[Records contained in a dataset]

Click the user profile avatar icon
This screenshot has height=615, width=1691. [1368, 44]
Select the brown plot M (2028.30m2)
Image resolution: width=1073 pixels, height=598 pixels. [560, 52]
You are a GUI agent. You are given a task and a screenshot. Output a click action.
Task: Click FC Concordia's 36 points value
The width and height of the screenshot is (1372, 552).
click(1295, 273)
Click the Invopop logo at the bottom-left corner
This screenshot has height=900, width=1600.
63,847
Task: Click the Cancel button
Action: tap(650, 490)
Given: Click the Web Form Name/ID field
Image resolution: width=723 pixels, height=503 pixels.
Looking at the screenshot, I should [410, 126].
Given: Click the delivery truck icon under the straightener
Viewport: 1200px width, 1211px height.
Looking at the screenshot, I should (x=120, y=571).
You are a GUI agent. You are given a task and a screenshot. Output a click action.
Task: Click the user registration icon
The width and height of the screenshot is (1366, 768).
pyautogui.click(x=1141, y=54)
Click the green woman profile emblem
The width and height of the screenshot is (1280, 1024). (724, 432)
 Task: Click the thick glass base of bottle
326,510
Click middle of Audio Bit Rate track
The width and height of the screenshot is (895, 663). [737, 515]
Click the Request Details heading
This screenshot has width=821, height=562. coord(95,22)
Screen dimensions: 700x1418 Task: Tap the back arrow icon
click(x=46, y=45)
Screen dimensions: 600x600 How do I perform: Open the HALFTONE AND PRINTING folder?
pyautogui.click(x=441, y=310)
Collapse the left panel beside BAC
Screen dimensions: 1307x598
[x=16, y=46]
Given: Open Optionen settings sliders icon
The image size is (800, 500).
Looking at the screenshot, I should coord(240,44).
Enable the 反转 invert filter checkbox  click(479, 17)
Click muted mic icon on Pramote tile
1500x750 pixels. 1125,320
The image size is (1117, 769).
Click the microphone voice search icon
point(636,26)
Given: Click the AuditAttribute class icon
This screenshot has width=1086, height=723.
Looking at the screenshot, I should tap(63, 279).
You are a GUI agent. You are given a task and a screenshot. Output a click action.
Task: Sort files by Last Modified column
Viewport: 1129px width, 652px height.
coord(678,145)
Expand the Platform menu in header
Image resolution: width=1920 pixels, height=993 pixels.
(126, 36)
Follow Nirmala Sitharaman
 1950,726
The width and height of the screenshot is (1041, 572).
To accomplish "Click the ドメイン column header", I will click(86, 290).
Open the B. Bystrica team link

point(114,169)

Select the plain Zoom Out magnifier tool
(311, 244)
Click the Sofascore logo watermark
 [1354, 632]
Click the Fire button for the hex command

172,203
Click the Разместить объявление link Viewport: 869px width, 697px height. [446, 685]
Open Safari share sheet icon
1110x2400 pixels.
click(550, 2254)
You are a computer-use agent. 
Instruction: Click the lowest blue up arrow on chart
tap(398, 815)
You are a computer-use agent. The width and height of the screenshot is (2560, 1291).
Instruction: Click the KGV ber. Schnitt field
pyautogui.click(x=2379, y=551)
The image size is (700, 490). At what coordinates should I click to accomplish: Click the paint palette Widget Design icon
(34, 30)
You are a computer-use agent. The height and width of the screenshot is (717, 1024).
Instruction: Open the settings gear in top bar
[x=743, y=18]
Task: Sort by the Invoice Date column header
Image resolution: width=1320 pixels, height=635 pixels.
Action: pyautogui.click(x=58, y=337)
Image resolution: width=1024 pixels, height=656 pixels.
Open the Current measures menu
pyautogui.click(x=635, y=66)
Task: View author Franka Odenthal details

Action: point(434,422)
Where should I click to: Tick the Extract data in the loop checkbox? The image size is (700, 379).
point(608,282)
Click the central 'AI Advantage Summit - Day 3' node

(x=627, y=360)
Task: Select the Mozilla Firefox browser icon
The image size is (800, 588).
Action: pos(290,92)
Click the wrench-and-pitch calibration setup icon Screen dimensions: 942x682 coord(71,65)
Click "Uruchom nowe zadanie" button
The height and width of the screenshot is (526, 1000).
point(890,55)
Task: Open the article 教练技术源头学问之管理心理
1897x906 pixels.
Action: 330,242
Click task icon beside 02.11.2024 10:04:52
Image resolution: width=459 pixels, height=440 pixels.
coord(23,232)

## [Exercise prompt]
Please make an exact copy of the entries, down to the last character.

## [Written response]
Click the user profile avatar icon
This screenshot has height=615, width=1691. [1368, 44]
Select the brown plot M (2028.30m2)
Image resolution: width=1073 pixels, height=598 pixels. [560, 52]
You are a GUI agent. You are given a task and a screenshot. Output a click action.
Task: Click FC Concordia's 36 points value
The width and height of the screenshot is (1372, 552).
click(1295, 273)
Click the Invopop logo at the bottom-left corner
This screenshot has height=900, width=1600.
63,847
Task: Click the Cancel button
Action: tap(650, 490)
Given: Click the Web Form Name/ID field
Image resolution: width=723 pixels, height=503 pixels.
Looking at the screenshot, I should [410, 126].
Given: Click the delivery truck icon under the straightener
Viewport: 1200px width, 1211px height.
Looking at the screenshot, I should (x=120, y=571).
You are a GUI agent. You are given a task and a screenshot. Output a click action.
Task: Click the user registration icon
The width and height of the screenshot is (1366, 768).
pyautogui.click(x=1141, y=54)
Click the green woman profile emblem
The width and height of the screenshot is (1280, 1024). (724, 432)
 Task: Click the thick glass base of bottle
326,510
Click middle of Audio Bit Rate track
The width and height of the screenshot is (895, 663). [737, 515]
Click the Request Details heading
This screenshot has width=821, height=562. coord(95,22)
Screen dimensions: 700x1418 Task: Tap the back arrow icon
click(x=46, y=45)
Screen dimensions: 600x600 How do I perform: Open the HALFTONE AND PRINTING folder?
pyautogui.click(x=441, y=310)
Collapse the left panel beside BAC
Screen dimensions: 1307x598
[x=16, y=46]
Given: Open Optionen settings sliders icon
The image size is (800, 500).
Looking at the screenshot, I should coord(240,44).
Enable the 反转 invert filter checkbox  click(479, 17)
Click muted mic icon on Pramote tile
1500x750 pixels. 1125,320
The image size is (1117, 769).
Click the microphone voice search icon
point(636,26)
Given: Click the AuditAttribute class icon
This screenshot has width=1086, height=723.
Looking at the screenshot, I should tap(63, 279).
You are a GUI agent. You are given a task and a screenshot. Output a click action.
Task: Sort files by Last Modified column
Viewport: 1129px width, 652px height.
coord(678,145)
Expand the Platform menu in header
Image resolution: width=1920 pixels, height=993 pixels.
(126, 36)
Follow Nirmala Sitharaman
 1950,726
The width and height of the screenshot is (1041, 572).
To accomplish "Click the ドメイン column header", I will click(86, 290).
Open the B. Bystrica team link

point(114,169)

Select the plain Zoom Out magnifier tool
(311, 244)
Click the Sofascore logo watermark
 [1354, 632]
Click the Fire button for the hex command

172,203
Click the Разместить объявление link Viewport: 869px width, 697px height. [446, 685]
Open Safari share sheet icon
1110x2400 pixels.
click(550, 2254)
You are a computer-use agent. 
Instruction: Click the lowest blue up arrow on chart
tap(398, 815)
You are a computer-use agent. The width and height of the screenshot is (2560, 1291).
Instruction: Click the KGV ber. Schnitt field
pyautogui.click(x=2379, y=551)
The image size is (700, 490). At what coordinates should I click to accomplish: Click the paint palette Widget Design icon
(34, 30)
You are a computer-use agent. The height and width of the screenshot is (717, 1024).
Instruction: Open the settings gear in top bar
[x=743, y=18]
Task: Sort by the Invoice Date column header
Image resolution: width=1320 pixels, height=635 pixels.
Action: pyautogui.click(x=58, y=337)
Image resolution: width=1024 pixels, height=656 pixels.
Open the Current measures menu
pyautogui.click(x=635, y=66)
Task: View author Franka Odenthal details

Action: point(434,422)
Where should I click to: Tick the Extract data in the loop checkbox? The image size is (700, 379).
point(608,282)
Click the central 'AI Advantage Summit - Day 3' node

(x=627, y=360)
Task: Select the Mozilla Firefox browser icon
The image size is (800, 588).
Action: pos(290,92)
Click the wrench-and-pitch calibration setup icon Screen dimensions: 942x682 coord(71,65)
Click "Uruchom nowe zadanie" button
The height and width of the screenshot is (526, 1000).
point(890,55)
Task: Open the article 教练技术源头学问之管理心理
1897x906 pixels.
Action: 330,242
Click task icon beside 02.11.2024 10:04:52
Image resolution: width=459 pixels, height=440 pixels.
coord(23,232)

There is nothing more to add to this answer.